C Pre-Processor Magic

The C Pre-Processor (CPP) is the somewhat basic macro system used by the C programming language to implement features such as #include and #define which allow very simple text-substitutions to be carried out at compile time. In this article we abuse the humble #define to implement if-statements and iteration.

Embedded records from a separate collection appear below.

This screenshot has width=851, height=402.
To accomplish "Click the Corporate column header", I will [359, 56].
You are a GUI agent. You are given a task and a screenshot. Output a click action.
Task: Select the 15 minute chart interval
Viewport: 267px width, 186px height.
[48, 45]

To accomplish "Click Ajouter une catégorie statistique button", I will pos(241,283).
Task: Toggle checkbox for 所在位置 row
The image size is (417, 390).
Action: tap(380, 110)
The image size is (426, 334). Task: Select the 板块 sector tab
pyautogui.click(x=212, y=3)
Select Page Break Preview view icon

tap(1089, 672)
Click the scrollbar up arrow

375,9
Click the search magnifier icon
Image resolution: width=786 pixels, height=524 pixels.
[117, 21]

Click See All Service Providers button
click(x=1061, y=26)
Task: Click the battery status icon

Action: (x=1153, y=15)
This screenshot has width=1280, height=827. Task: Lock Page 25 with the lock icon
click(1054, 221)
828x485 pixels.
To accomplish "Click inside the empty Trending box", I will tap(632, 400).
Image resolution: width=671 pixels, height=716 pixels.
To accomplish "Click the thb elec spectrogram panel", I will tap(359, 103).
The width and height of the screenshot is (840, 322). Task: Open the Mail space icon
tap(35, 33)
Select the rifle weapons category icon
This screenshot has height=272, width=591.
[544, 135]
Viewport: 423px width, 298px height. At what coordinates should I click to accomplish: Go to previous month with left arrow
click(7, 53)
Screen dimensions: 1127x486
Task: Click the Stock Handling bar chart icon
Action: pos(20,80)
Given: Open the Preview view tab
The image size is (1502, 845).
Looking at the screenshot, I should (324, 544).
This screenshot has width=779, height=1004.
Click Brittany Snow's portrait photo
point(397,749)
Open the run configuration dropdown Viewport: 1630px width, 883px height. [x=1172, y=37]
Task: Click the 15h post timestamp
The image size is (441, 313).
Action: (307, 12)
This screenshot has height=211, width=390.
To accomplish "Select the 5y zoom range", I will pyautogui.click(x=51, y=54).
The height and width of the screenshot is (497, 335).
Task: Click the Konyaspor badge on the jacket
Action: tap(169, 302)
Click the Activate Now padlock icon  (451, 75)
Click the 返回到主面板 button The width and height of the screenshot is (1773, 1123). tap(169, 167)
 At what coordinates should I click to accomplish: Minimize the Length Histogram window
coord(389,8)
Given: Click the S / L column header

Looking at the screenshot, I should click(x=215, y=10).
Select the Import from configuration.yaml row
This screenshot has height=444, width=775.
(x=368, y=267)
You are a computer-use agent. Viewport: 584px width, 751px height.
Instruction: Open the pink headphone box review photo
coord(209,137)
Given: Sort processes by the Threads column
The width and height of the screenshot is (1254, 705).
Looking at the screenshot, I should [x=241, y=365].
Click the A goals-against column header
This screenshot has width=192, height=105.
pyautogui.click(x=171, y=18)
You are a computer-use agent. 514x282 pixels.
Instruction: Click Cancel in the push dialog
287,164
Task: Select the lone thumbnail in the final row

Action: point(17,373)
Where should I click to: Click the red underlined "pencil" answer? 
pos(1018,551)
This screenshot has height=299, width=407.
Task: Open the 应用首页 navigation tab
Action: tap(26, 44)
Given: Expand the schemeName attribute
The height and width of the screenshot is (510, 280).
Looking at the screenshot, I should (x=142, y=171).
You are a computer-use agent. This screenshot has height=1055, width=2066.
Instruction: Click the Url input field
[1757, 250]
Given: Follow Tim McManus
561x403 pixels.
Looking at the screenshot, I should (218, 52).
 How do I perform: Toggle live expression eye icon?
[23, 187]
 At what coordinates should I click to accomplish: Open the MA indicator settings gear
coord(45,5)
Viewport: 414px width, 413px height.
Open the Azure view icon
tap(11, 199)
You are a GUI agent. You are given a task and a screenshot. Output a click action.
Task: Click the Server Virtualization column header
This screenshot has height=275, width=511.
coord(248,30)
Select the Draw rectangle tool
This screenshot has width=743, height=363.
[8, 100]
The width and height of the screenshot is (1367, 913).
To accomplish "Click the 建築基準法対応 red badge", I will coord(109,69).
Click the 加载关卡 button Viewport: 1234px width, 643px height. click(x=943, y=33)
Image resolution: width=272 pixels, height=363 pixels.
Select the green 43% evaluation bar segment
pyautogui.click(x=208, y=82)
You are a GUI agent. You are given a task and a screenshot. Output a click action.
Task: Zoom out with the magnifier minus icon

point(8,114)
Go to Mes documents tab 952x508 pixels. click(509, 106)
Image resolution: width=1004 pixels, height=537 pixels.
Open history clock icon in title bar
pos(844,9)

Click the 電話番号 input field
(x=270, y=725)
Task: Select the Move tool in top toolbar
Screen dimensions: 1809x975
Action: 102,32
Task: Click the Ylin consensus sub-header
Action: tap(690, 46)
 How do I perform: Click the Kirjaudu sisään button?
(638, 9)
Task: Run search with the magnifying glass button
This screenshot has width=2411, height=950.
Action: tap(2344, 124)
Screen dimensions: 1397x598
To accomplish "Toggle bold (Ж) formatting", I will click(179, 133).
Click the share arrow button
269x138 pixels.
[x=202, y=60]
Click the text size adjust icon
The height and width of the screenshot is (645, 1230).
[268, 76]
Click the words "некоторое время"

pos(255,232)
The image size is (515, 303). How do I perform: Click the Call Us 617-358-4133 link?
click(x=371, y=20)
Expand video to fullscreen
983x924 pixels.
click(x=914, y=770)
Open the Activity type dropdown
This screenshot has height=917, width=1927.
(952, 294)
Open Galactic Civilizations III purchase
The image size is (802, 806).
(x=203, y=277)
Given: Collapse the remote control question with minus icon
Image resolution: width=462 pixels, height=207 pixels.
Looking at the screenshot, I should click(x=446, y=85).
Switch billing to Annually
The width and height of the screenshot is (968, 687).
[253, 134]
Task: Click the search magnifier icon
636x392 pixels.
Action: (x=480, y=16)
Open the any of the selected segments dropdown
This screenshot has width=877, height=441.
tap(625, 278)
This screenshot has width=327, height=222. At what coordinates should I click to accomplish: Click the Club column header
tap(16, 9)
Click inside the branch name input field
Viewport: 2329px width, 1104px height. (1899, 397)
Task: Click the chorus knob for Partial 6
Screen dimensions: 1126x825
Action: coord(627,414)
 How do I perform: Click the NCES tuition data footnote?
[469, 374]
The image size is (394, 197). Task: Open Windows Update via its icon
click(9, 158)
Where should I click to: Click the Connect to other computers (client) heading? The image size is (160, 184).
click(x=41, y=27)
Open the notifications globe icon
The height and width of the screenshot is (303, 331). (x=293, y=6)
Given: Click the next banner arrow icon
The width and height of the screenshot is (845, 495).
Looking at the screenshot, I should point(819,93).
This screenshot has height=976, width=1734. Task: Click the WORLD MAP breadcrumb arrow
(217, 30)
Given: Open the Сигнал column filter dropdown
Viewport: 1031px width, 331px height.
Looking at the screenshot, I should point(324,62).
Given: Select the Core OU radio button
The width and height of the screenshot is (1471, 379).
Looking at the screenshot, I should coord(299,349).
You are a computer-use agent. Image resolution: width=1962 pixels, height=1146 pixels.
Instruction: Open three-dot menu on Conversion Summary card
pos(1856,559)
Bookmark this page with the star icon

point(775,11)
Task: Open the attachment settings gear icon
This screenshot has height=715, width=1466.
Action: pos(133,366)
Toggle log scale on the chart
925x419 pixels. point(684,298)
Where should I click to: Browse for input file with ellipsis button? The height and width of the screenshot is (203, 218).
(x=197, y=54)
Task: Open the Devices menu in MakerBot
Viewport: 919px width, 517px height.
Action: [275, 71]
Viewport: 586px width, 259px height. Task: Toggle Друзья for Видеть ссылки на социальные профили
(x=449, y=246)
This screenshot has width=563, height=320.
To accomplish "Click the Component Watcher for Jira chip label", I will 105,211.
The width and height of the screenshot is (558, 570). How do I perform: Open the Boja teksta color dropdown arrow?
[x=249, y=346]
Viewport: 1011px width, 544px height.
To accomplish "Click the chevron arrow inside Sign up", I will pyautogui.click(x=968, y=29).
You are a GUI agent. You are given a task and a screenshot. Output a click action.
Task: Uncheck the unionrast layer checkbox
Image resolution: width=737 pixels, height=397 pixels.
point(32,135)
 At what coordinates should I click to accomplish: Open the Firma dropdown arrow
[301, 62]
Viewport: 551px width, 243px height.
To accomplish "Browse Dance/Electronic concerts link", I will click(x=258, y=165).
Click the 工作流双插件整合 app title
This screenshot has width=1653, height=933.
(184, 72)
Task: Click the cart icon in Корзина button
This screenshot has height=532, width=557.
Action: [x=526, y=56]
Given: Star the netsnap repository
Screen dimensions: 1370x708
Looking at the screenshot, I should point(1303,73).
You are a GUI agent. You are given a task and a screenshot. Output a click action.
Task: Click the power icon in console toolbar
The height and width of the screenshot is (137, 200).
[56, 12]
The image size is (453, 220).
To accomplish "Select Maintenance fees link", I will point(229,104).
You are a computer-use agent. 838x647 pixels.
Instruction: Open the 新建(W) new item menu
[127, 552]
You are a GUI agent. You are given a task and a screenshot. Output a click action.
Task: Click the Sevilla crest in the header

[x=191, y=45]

Before we begin, a disclaimer: these tricks, while perfectly valid C, should not be considered good development practice and should almost certainly not be used for "real work". That said it can totally be used for fun home-automation projects...

The humble #define

Most C programmers will be familiar with the common-or-garden #define preprocessor directive. This directive allows the programmer to define a simple text-substitution macro. For example:

#define VERSION 123

// ... later ...
printf("Version: %d\n", VERSION);

In this snippet we define a macro VERSION which the CPP will look for and replace with 123. We can specify any valid sequence of C tokens (that is, fragments of valid C though these need not be syntactically valid, for example , 123 { hello would be acceptable). We can see this in action by feeding this to CPP like so:

cpp << EOF
#define VERSION 123

// ... later ...
printf("Version: %d\n", VERSION);
EOF

Which produces:

# 1 "<stdin>"
# 1 "<built-in>"
# 1 "<command-line>"
# 1 "/usr/include/stdc-predef.h" 1 3 4
# 1 "<command-line>" 2
# 1 "<stdin>"



printf("Version: %d\n", 123);

This is actually the raw input that your compiler sees and compiles. The lines starting with # are not preprocessor directives but rather compiler hints which help the compiler work out line-numbers after #includes have been added and comments removed and thus produce helpful error messages. You can suppress these lines using -P.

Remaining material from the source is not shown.